Provided entries >>
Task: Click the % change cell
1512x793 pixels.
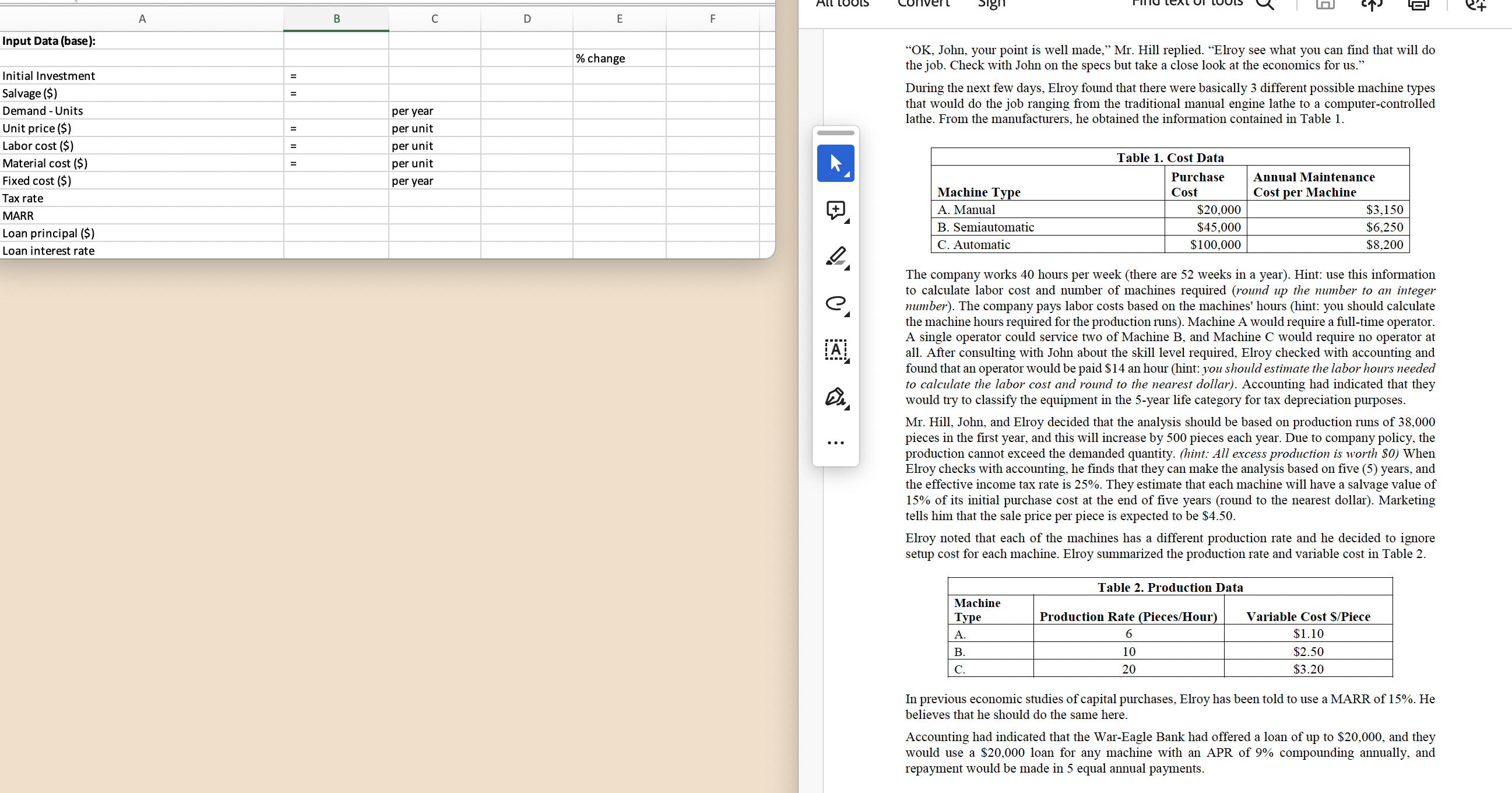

==

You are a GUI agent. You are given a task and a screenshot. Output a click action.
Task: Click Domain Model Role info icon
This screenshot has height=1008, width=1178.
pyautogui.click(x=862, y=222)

==

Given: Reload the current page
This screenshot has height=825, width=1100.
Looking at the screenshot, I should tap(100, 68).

Task goal >>
Copy the lines starting at the one that contains "Given: Reload the current page" and ending with the one that contains "Looking at the", changing "Reload" to "Refresh" and leaving everything else as it is.

Result below >>
Given: Refresh the current page
This screenshot has height=825, width=1100.
Looking at the screenshot, I should tap(100, 68).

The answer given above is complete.